## What you are asked to do
What lines of the data include the string "icon"? Copy them all.

## Input
>>>
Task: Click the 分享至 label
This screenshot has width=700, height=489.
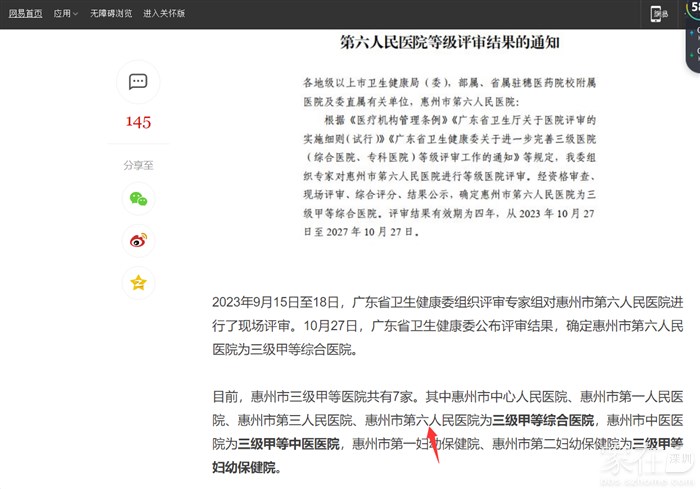Action: tap(138, 165)
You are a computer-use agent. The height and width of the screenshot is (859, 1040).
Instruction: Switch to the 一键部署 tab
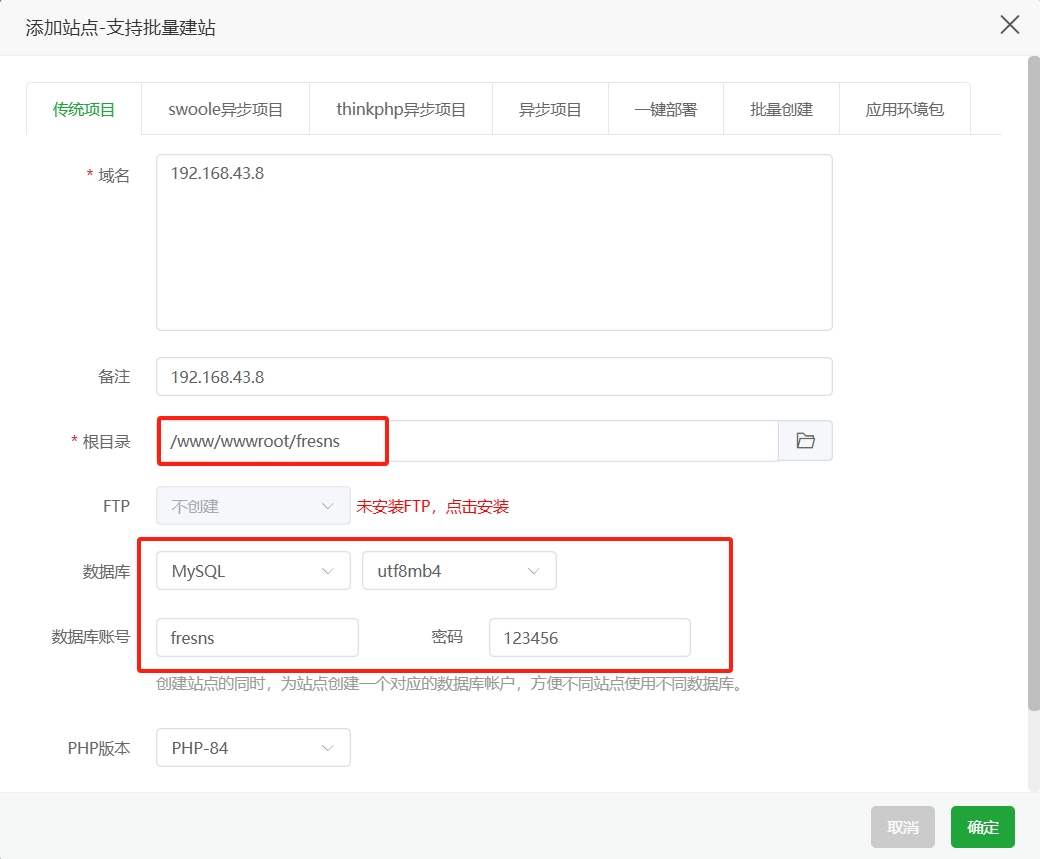(665, 108)
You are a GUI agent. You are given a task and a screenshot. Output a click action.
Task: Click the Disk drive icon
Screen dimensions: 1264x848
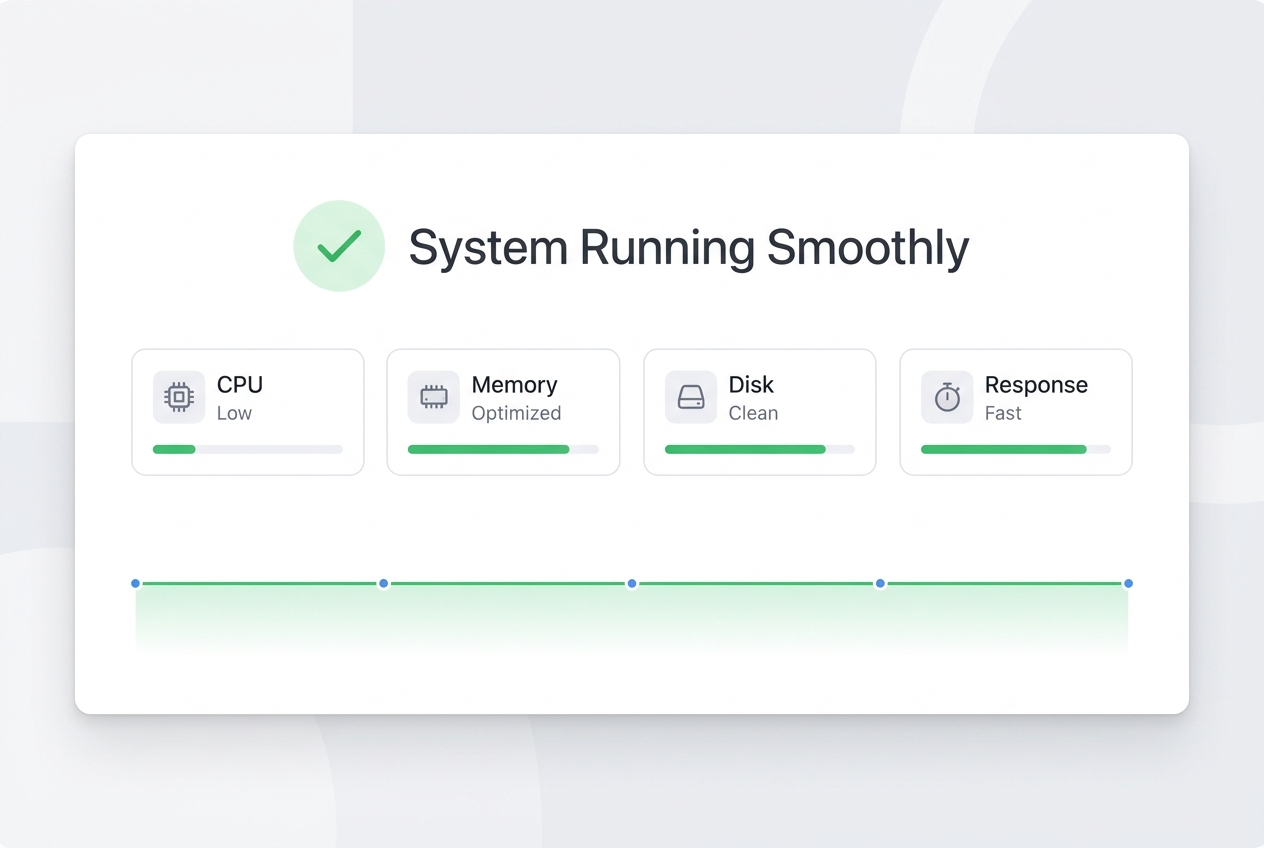click(691, 397)
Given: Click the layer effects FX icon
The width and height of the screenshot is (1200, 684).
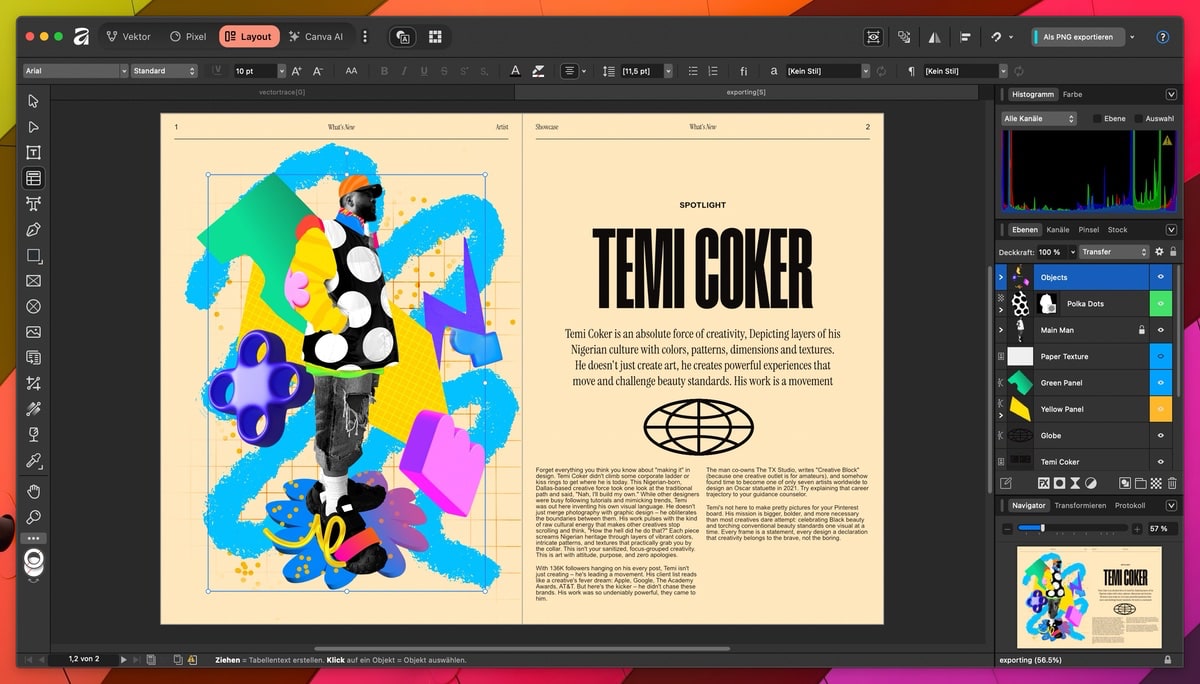Looking at the screenshot, I should (1043, 483).
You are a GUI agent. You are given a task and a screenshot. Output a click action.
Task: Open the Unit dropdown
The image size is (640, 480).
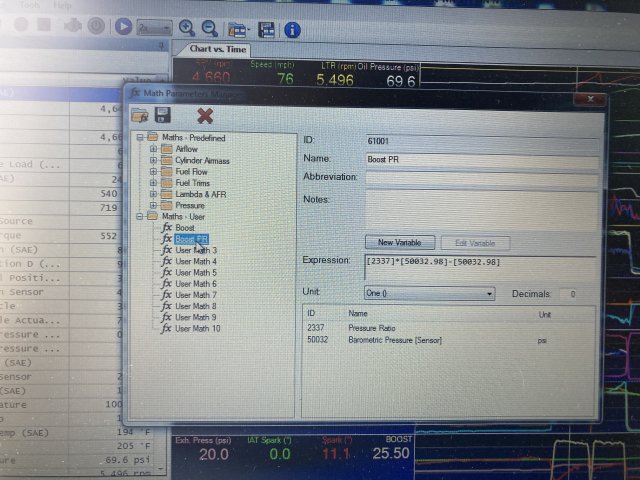tap(430, 294)
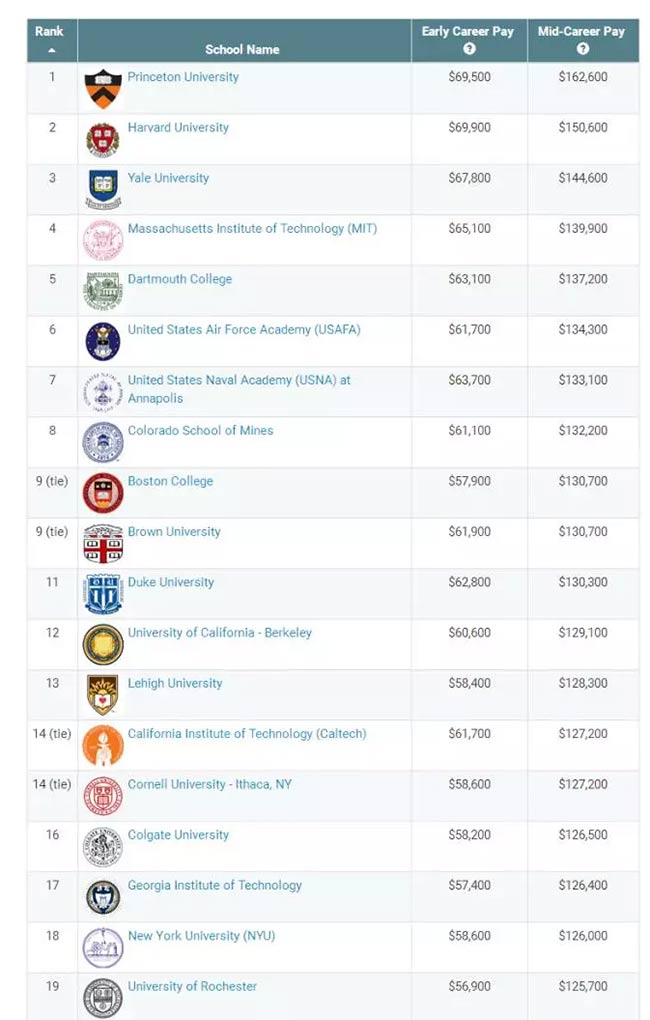Click the Rank column sort arrow
650x1020 pixels.
[51, 50]
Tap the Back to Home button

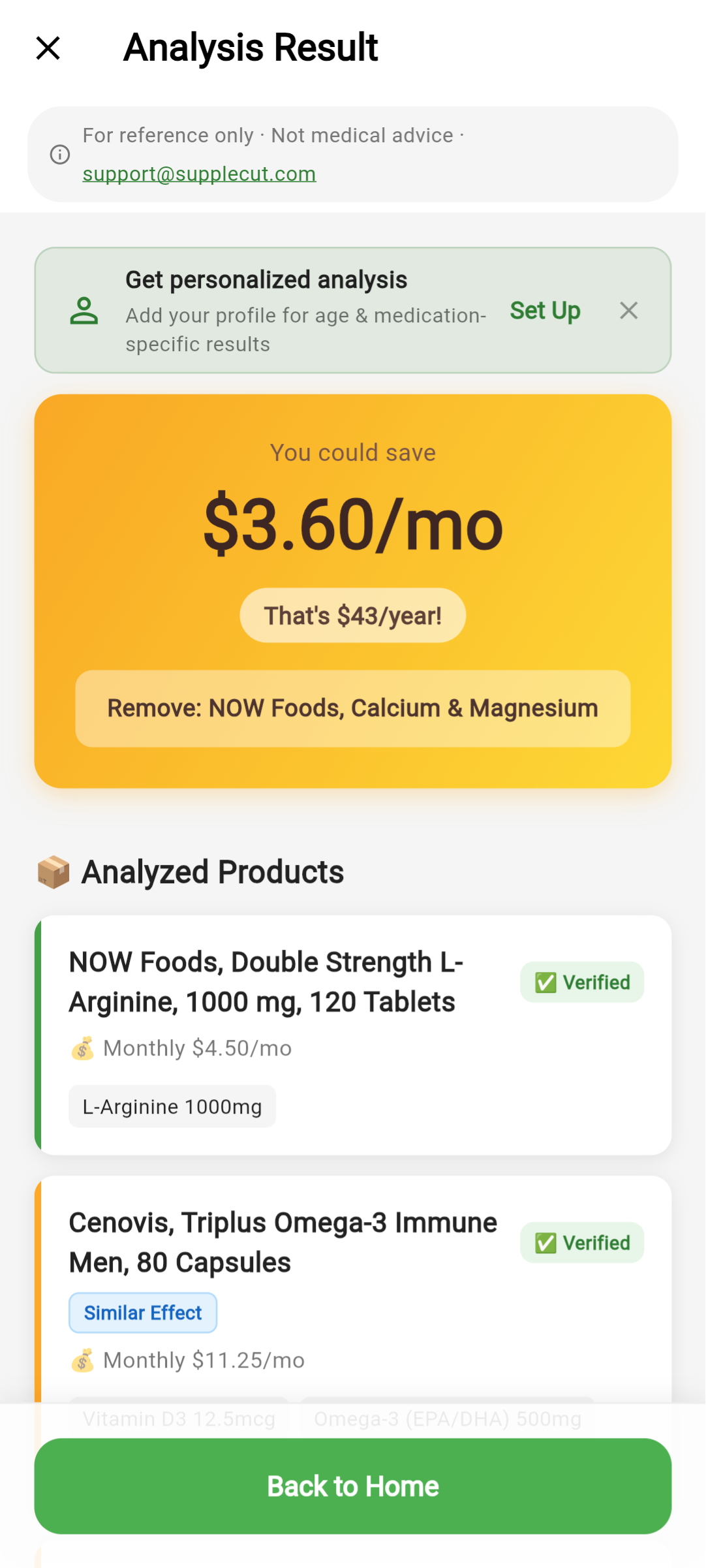353,1486
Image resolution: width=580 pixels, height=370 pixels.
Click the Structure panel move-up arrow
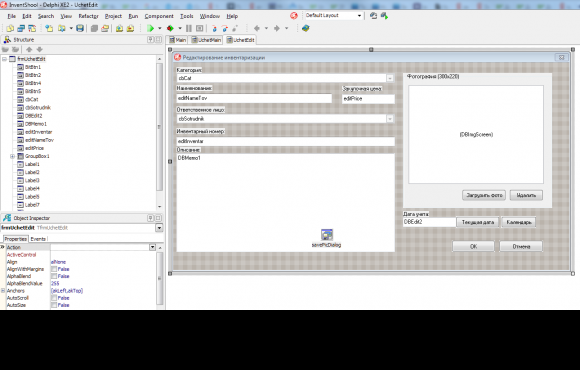tap(29, 49)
<<<
## Your response
Task: Click the Disk drive icon
Given: Click the layer effects FX icon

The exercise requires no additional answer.